■ **Records for this task**
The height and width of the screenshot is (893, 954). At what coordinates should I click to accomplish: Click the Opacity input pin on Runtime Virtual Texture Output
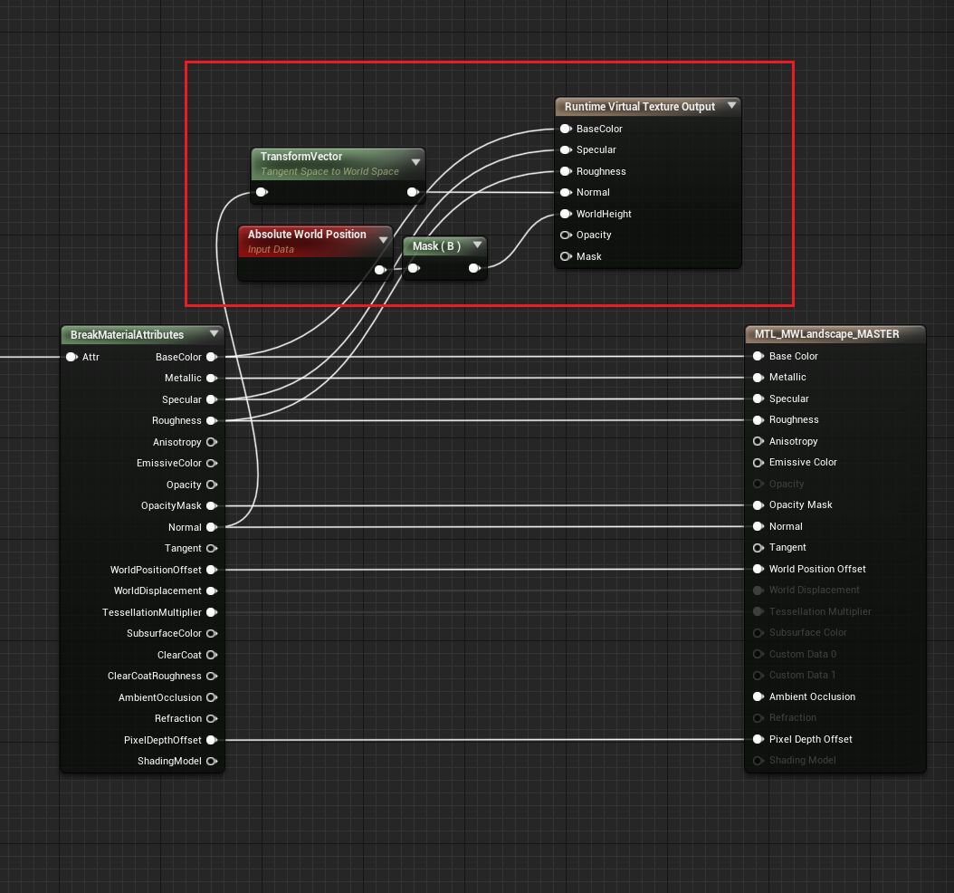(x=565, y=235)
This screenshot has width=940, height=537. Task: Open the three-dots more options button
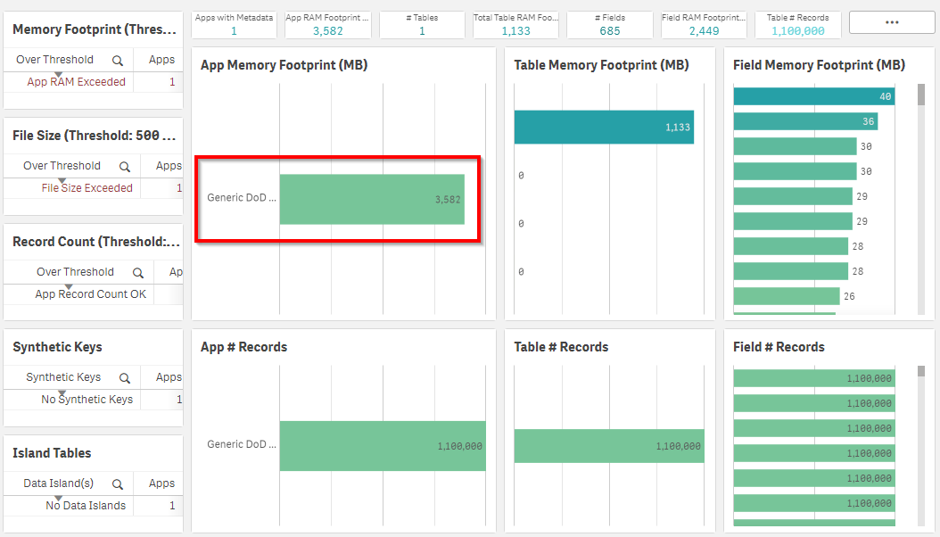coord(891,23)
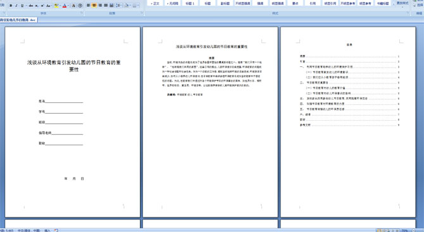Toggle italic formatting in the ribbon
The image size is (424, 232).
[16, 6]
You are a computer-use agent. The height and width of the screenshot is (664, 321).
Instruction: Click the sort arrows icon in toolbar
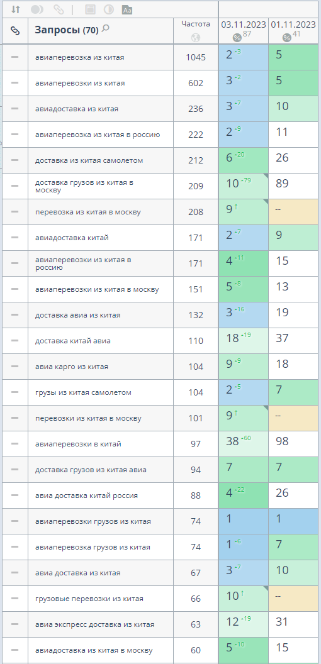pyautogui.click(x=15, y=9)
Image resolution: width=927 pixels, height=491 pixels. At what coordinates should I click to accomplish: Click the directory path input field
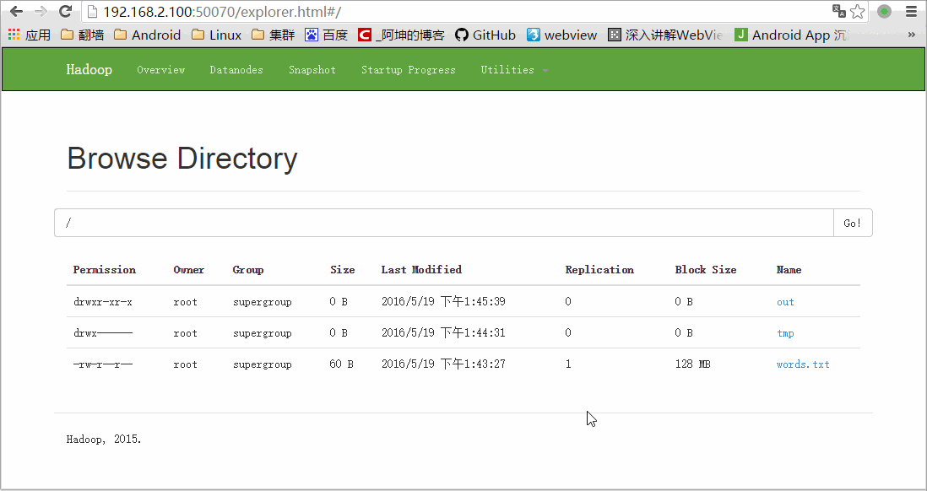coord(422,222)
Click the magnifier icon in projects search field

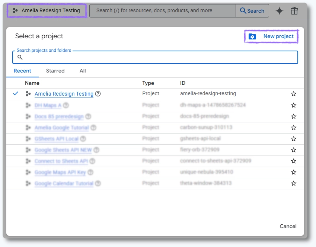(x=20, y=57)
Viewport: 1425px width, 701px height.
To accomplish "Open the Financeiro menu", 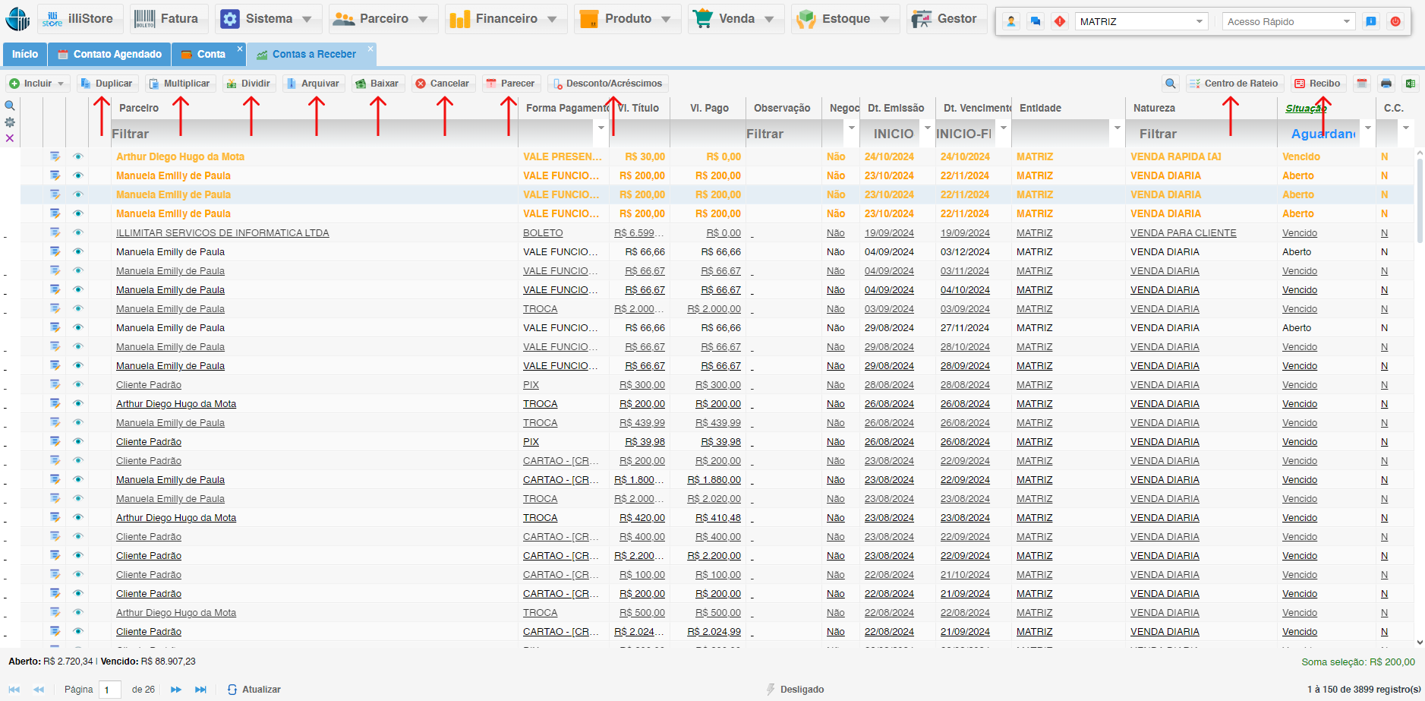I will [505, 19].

■ **Assigned task**
Only one stretch of the entries above is needed: the lines from the one containing "Image resolution: width=927" through the one containing "Viewport: 1425px width, 701px height.". Copy it exactly, without the pictures.

■ **Your solution**
Image resolution: width=927 pixels, height=491 pixels. At what coordinates should I click to accomplish: Click the directory path input field
coord(422,222)
Click the magnifier icon in projects search field

(x=20, y=57)
Viewport: 1425px width, 701px height.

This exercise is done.